PROBLEM DESCRIPTION: Nothing but the lines from the one with "Given: Click the USDT currency icon top right" down to the one with "Screen dimensions: 1105x1092" should be returned, exactly and with both ends included, from the material below.

RECORDS FOR THE EXERCISE:

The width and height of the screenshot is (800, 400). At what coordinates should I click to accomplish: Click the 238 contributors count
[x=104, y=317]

* * *

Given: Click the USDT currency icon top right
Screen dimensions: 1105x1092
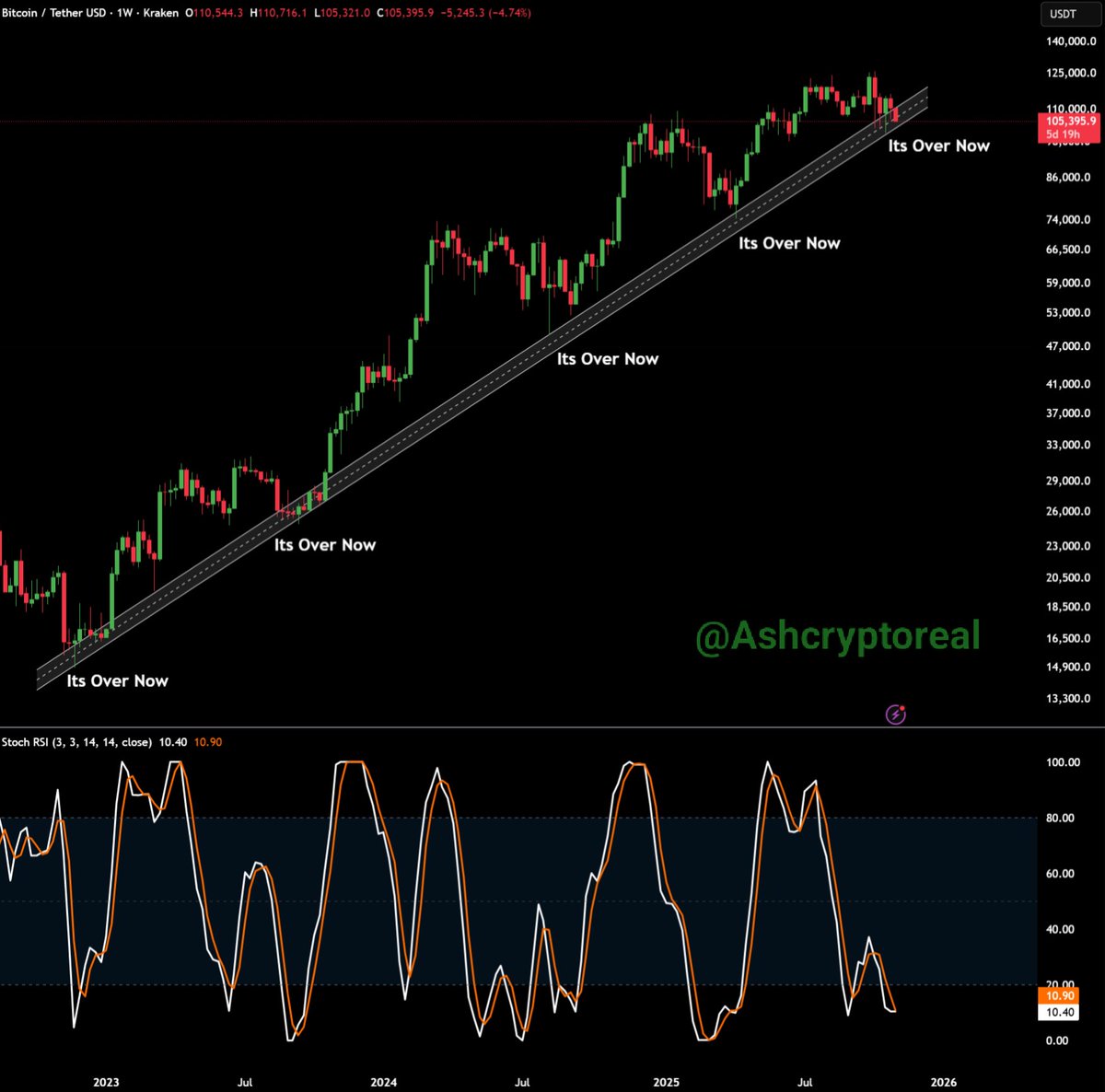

--

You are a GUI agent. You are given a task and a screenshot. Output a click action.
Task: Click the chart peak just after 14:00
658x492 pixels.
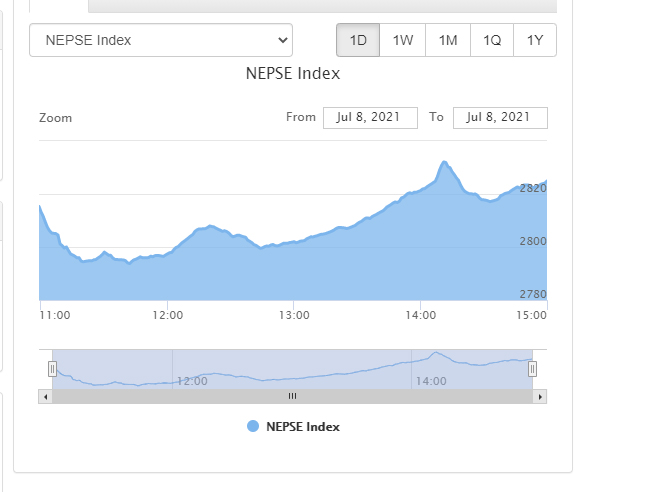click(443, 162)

EXERCISE RESULT:
Given: Click the USDT currency icon top right
Screen dimensions: 1105x1092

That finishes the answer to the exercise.